Depuis quelques années nous ne pouvons omettre la présence de syndicats tels le IWW-SITT (syndicat industriel des travailleurs et travailleuses) qui prennent plus de place dans le paysage politique notamment avec la syndicalisation des Frites Alors. Bien sûr, il s’agit d’un syndicat prônant la révolution en ayant pour objectif de faire la grève générale qui nous y mènera et qui fera tomber le pouvoir. Le problème est que cette fameuse grève ne se discute que dans les petits cercles fermés entre militants. On n’ose jamais le dire trop fort de peur d’effrayer les gens qui voudraient rejoindre le syndicat. Notre critique se base aussi sur la culture qui veut qu’une organisation forte soit une organisation composée de beaucoup de membres. En effet nous ne croyons pas arriver à une situation révolutionnaire en faisant signer le plus de cartes de membre possible. Nous croyons à des groupes affinitaires qui se multiplient et se coordonnent afin d’attaquer toujours plus fort l’État-Capital. Nous ne voulons plus de l’idéologie qu’il faudrait une plateforme avec des demandes concrètes pour se battre contre le patronat. Nous voulons aussi rester critiques de la culture de l’ouvriérisme qui reste dans la logique où le prolétariat serait le sujet révolutionnaire. Soit la seule classe pouvant faire la révolution. Nous ne percevons pas non plus la révolution comme le paradis ; cette illusion que tout sera parfait après le grand soir.

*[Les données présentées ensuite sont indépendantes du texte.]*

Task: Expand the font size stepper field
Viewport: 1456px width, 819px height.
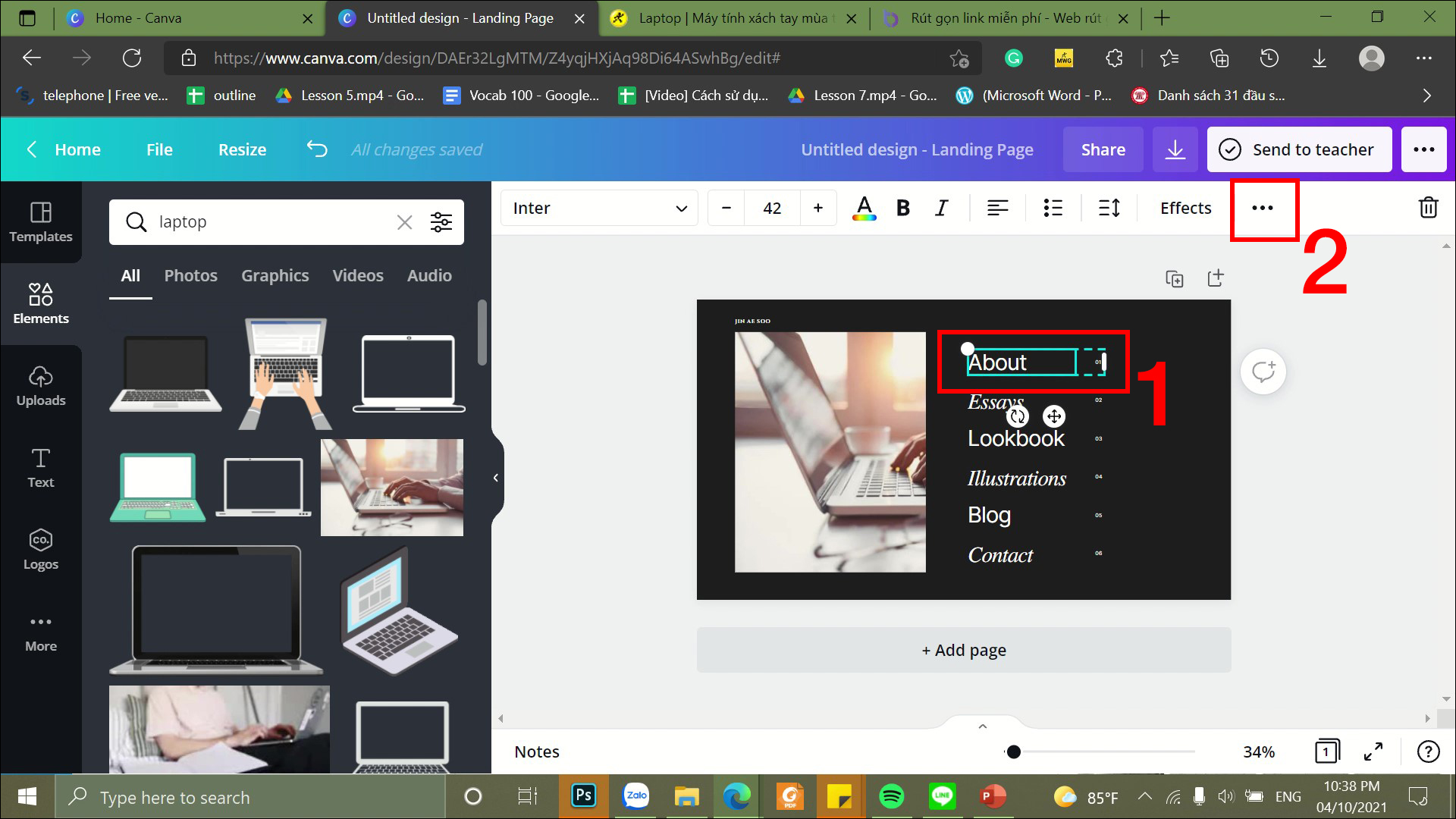Action: (818, 207)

Allons plutôt vers les grèves sauvages et le sabotage comme moyen de lutte contre le patronat et surtout contre le travail et le monde qui en a besoin. N’acceptons plus le fait que nous devons représenter une majorité afin de nous battre. Nous ne représentons personne. Luttons sur nos propres bases, anti-autoritaires et en libre-association volontaire. Souvent, certains acquis améliorent nos conditions d’existences à court terme, mais si nous voulons réellement en finir avec le travail et l’exploitation, nous devons aller de l’avant et faire rupture totale avec les patrons et les syndicats qui contrôlent la révolte. Mener une grève, ça veut dire bloquer les entrées, saboter les équipements et empêcher les scabs de passer, en considérant les conséquences potentielles sur nos vies, et surtout construire une solidarité révolutionnaire entre travailleurs.euses et chômeurs.euses de plusieurs lieux afin de coordonner nos efforts. Organisons des assemblées pour partager nos idées, mais ne reproduisons pas la dictature de la majorité ; valorisons les initiatives décentralisées et volontaires. Les demandes spécifiques pour de meilleures conditions de travail sont trop limitatives. Ne tombons plus dans le piège d’une lutte soi-disant victorieuse au niveau des demandes qui finit par mettre à terre tout désir de voir tomber ce monde, car on a voulu nous donner des miettes. Par contre, on peut partir de là pour nous rencontrer et pousser la lutte révolutionnaire toujours un peu plus loin afin de répandre l’anarchie. Faisons guerre à l’État-Capital et mettons fin à l’esclavage salarié.